Exactly. You like the idea, it's just that you've never used them. Makefiles are 20 years old, there's TONS of documentation for it, everyone can read them. They are installed everywhere. They are awkward to write at first, but fast and proven. Almost no bugs.
I don't know scufl nor biomake. But I bet that they have little documentation and almost no user base and quite a few bugs.
Sorry, tavera and biomake folks. :-) : But the whole pipeline stuff is _support_ for me, not my main occupation. I already have enough problems, no need to fumble around with yet another "ready for publication" software.

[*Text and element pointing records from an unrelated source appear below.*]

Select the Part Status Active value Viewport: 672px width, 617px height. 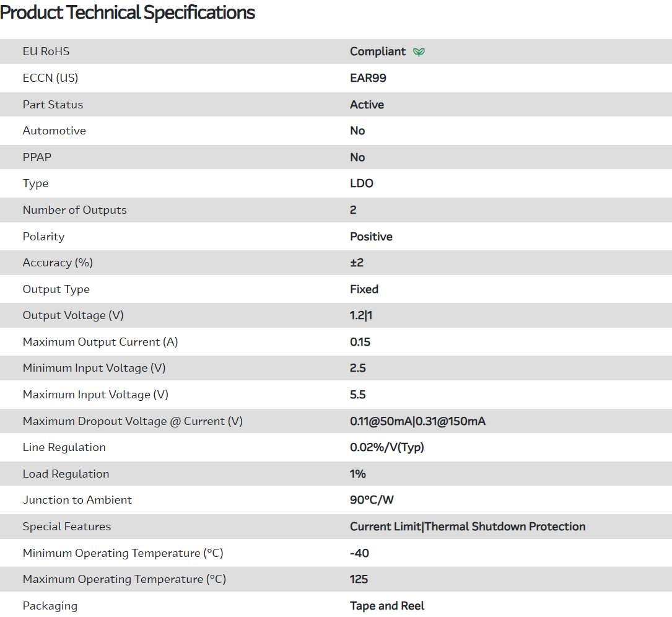[x=367, y=105]
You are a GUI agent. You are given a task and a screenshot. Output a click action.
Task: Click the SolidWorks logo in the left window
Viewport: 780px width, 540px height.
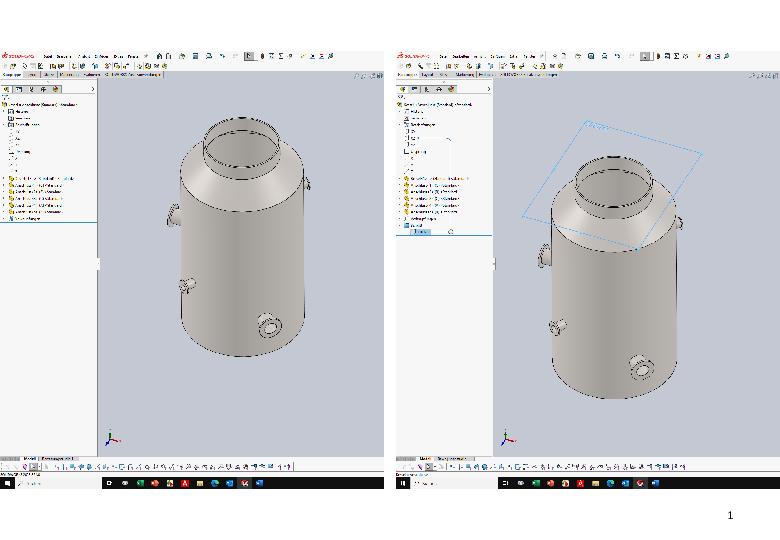point(18,57)
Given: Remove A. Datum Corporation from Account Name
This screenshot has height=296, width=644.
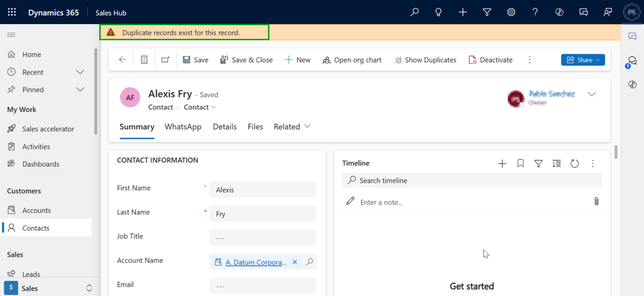Looking at the screenshot, I should [295, 261].
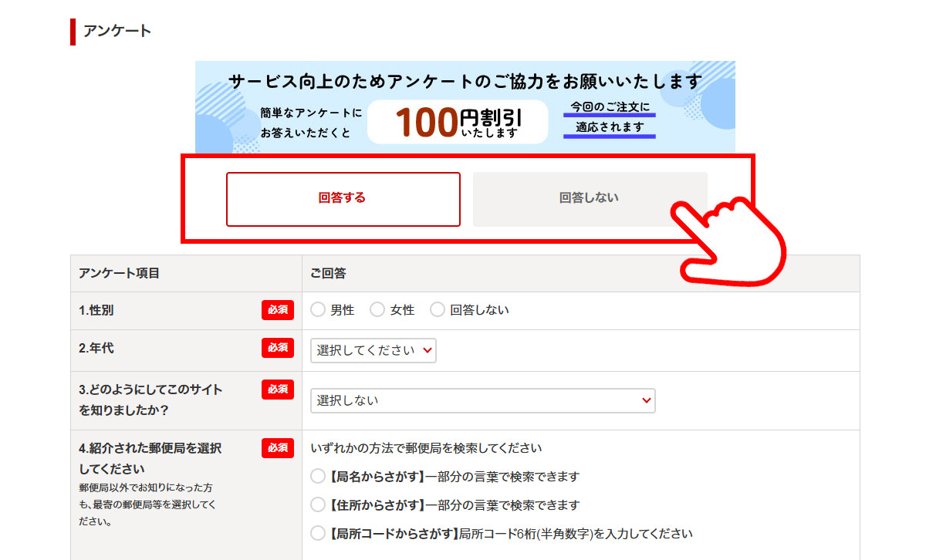926x560 pixels.
Task: Select the 男性 radio button
Action: (318, 310)
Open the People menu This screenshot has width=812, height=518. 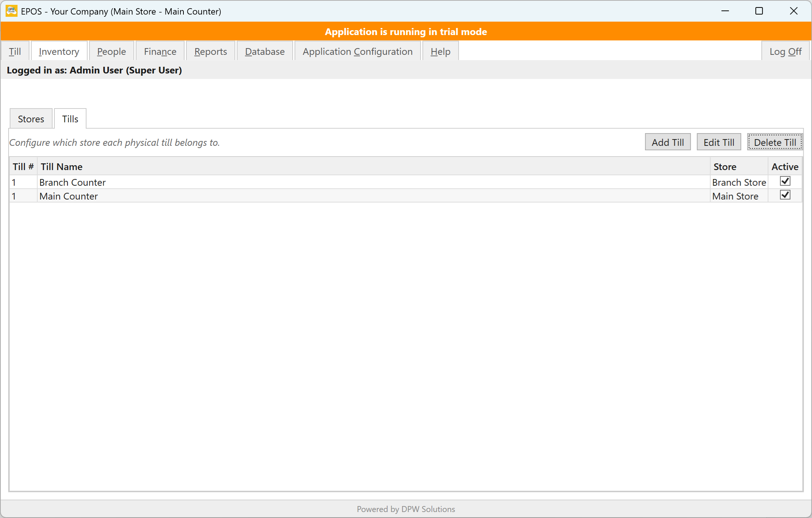coord(111,51)
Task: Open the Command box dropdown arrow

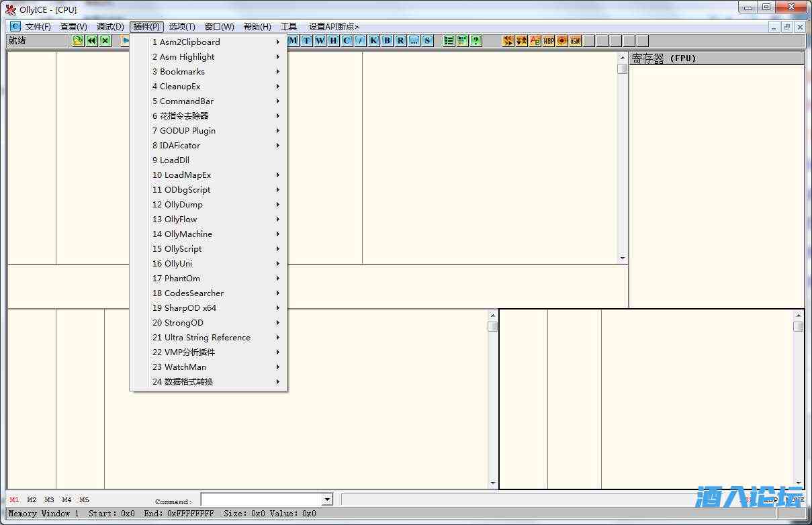Action: 327,499
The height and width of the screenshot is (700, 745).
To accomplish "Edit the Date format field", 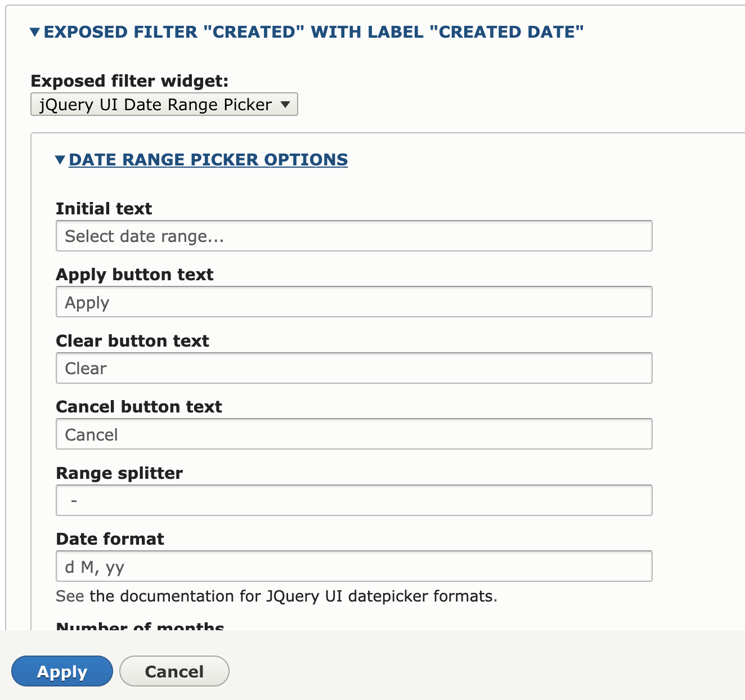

taverna has an active user base

Taverna isn't trying to replace make, it does some things that are a bit like make, but other things that are quite different. As for taverna users, there is an active and growing community judging by the mailing list archive on sourceforge over the last four years. I think a common theme in bioinformatics software (Taverna, BioMake and many others) is trying to develop tools that provide the right level of abstraction, so people can get on with the Science, rather than spending all their time battling with and reinventing various software wheels.


taverna

Yes, which is why I'm waiting until I see people applying taverna for papers. I'm sceptical when it comes to "ubertools" (similar: generic parsers, generic browsers, generic languages for dynamic programming, etc...) for our very special ("throw away") science applications but I'm open to get convinced of the contrary. For the time being I prefer a wheel that has been out there rolling for a while.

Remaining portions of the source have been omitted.